**Information given**

=== Begin Enclosure ===

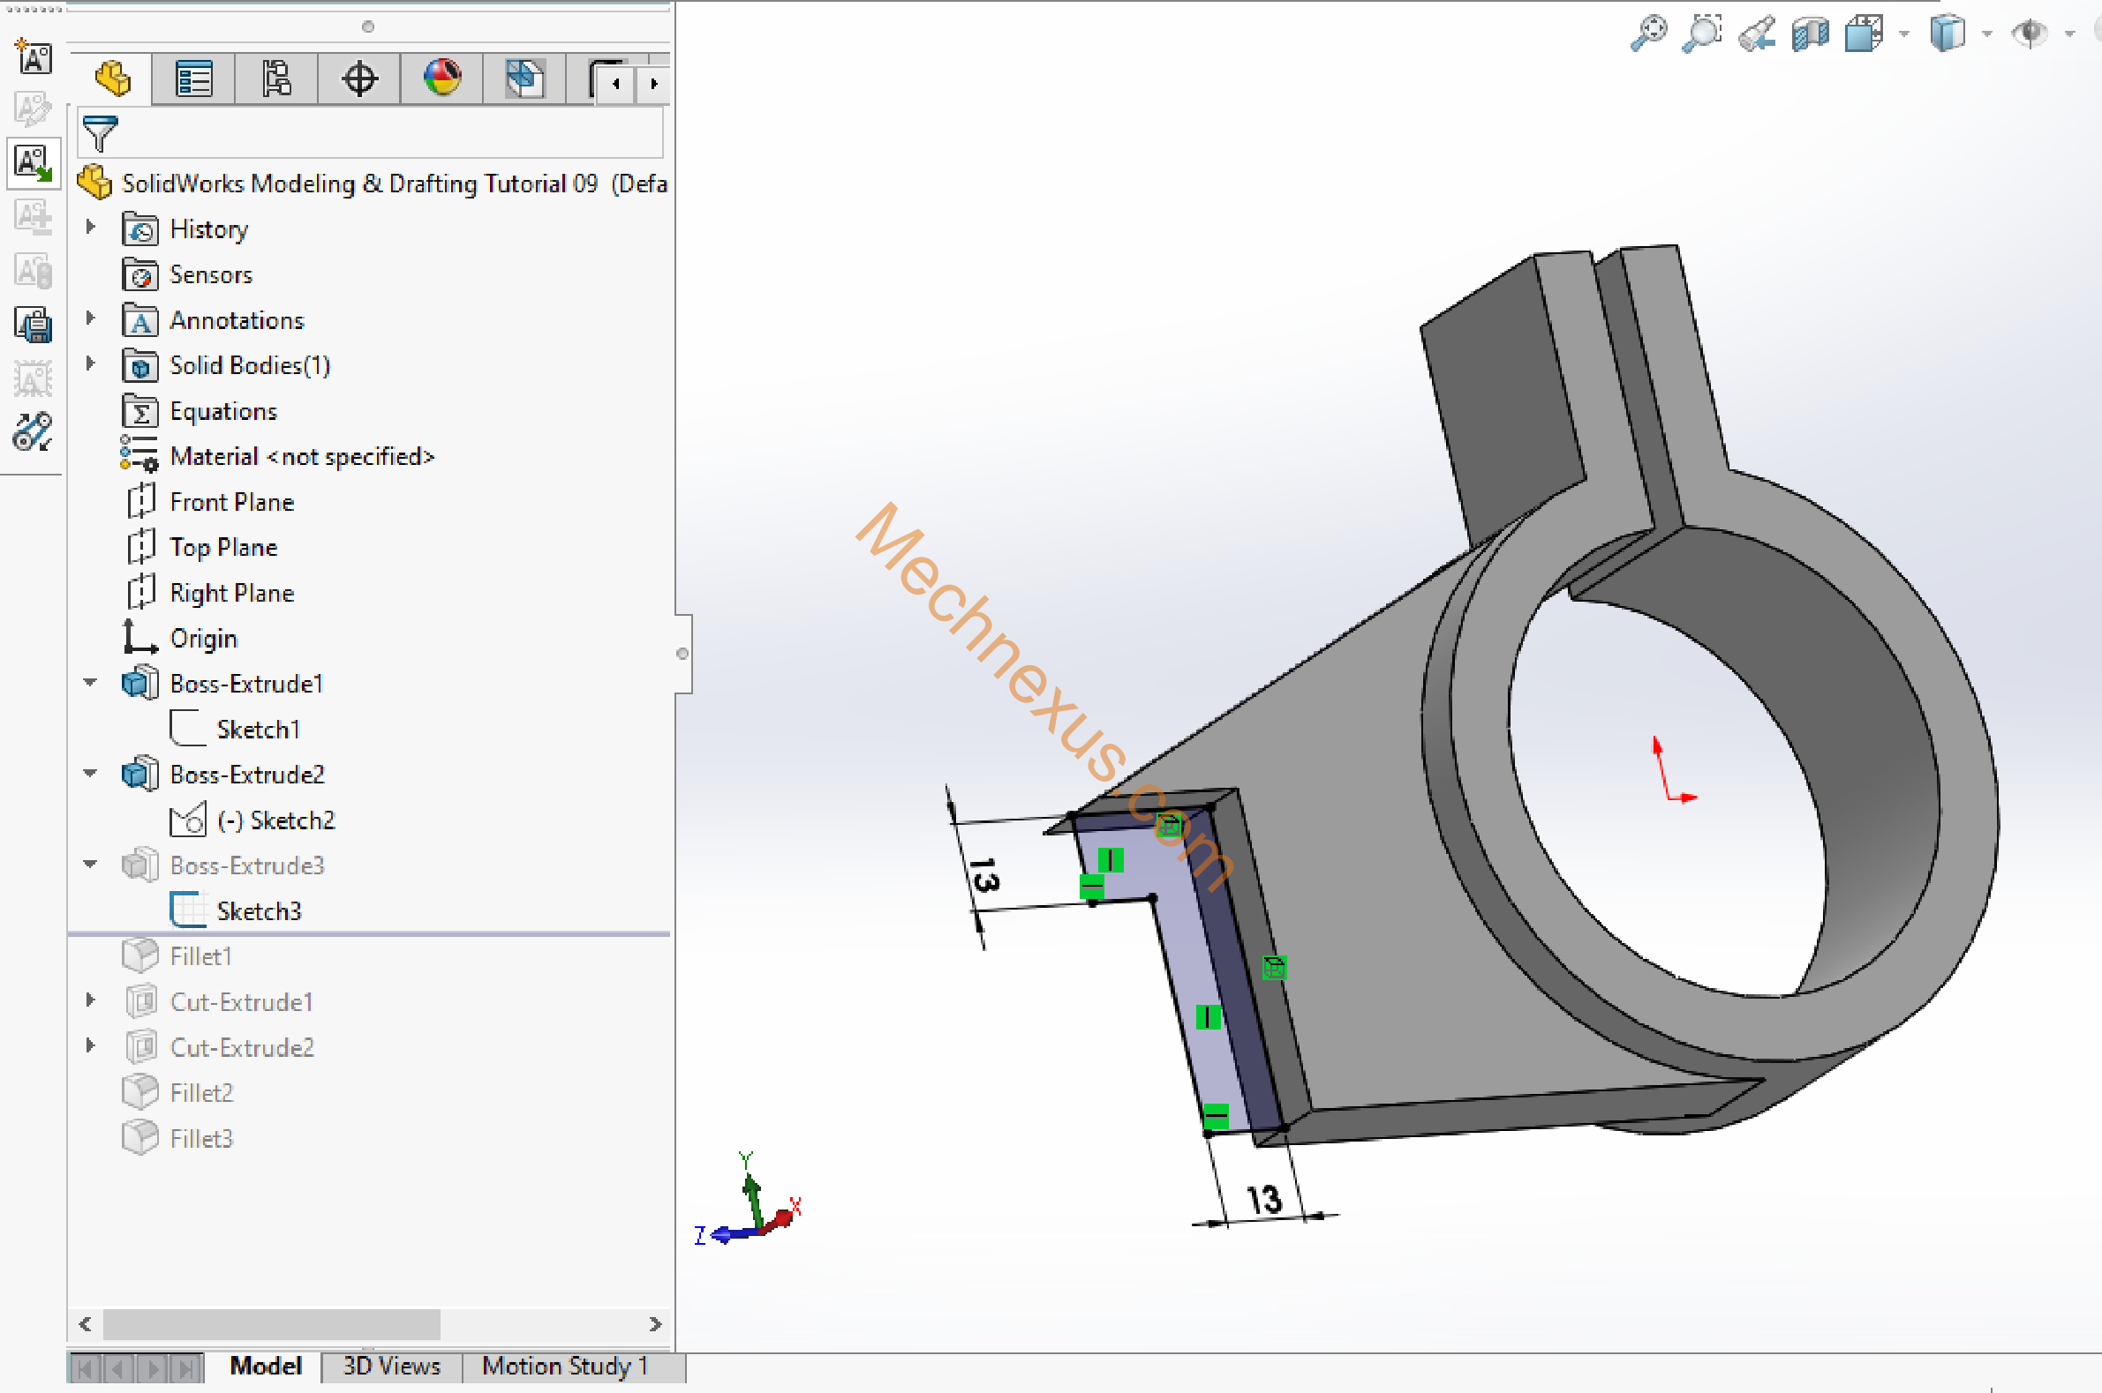Open the FeatureManager design tree tab

(x=113, y=80)
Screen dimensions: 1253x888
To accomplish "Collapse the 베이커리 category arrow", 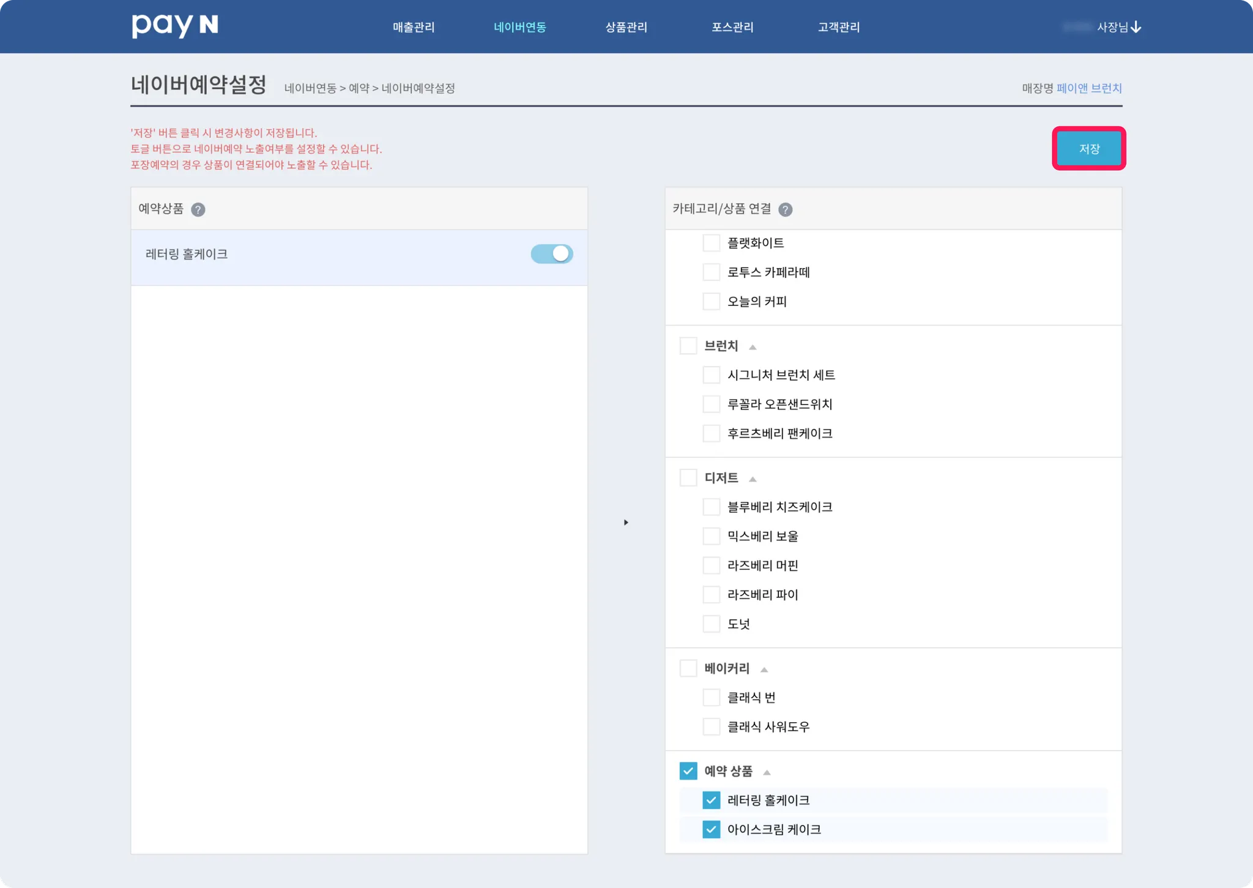I will [x=764, y=670].
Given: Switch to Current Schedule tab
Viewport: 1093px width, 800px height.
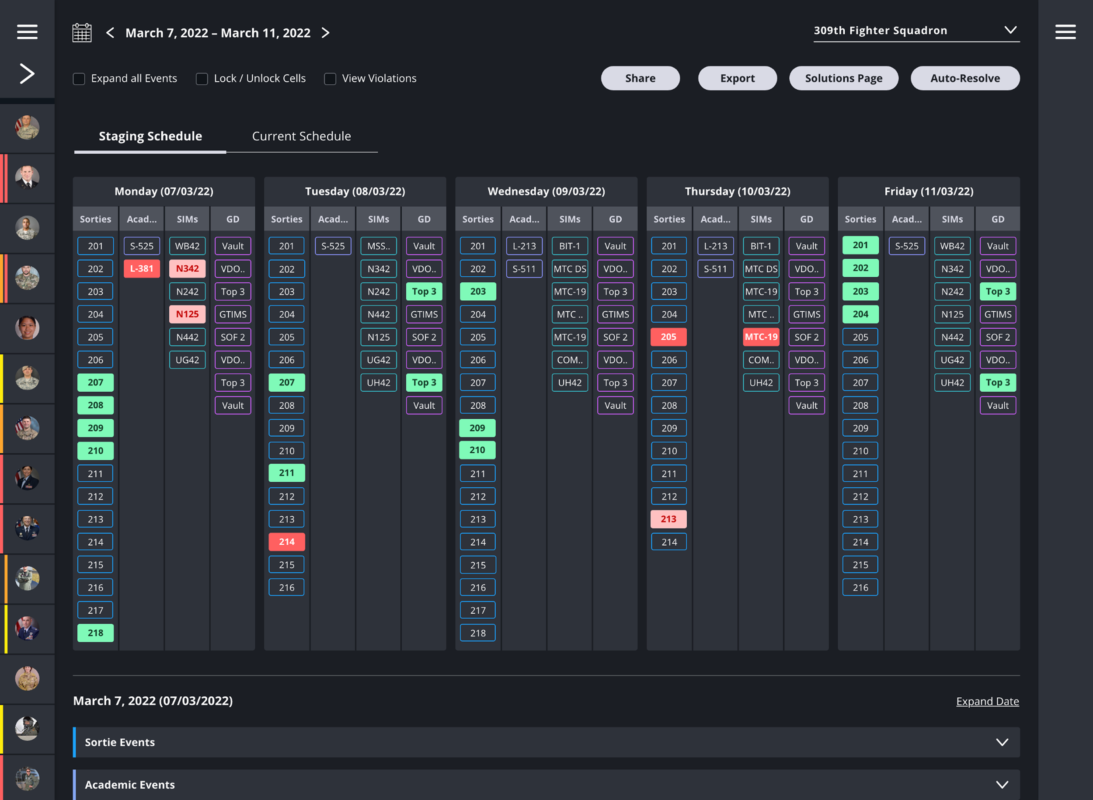Looking at the screenshot, I should pos(301,137).
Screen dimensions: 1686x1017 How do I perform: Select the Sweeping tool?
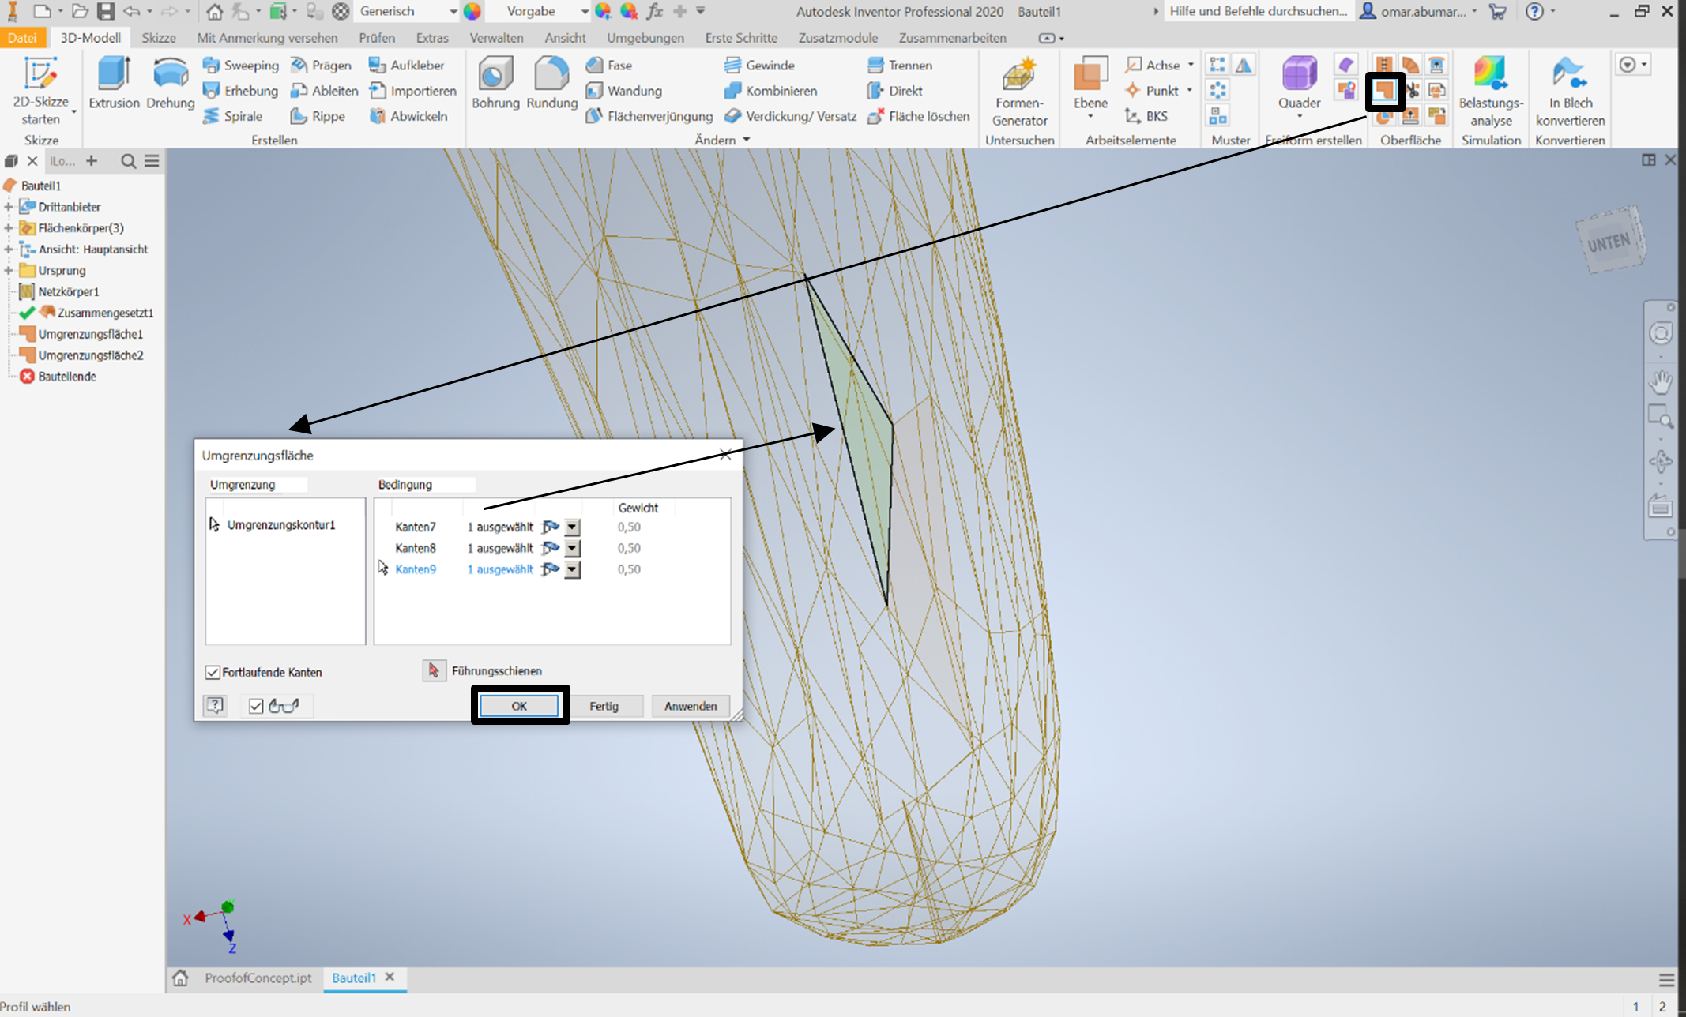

=== End Enclosure ===

Look through the listing above, please, and state how many lines hold the word "dimensions"; the number alone is the answer.

**Response to this exercise**
2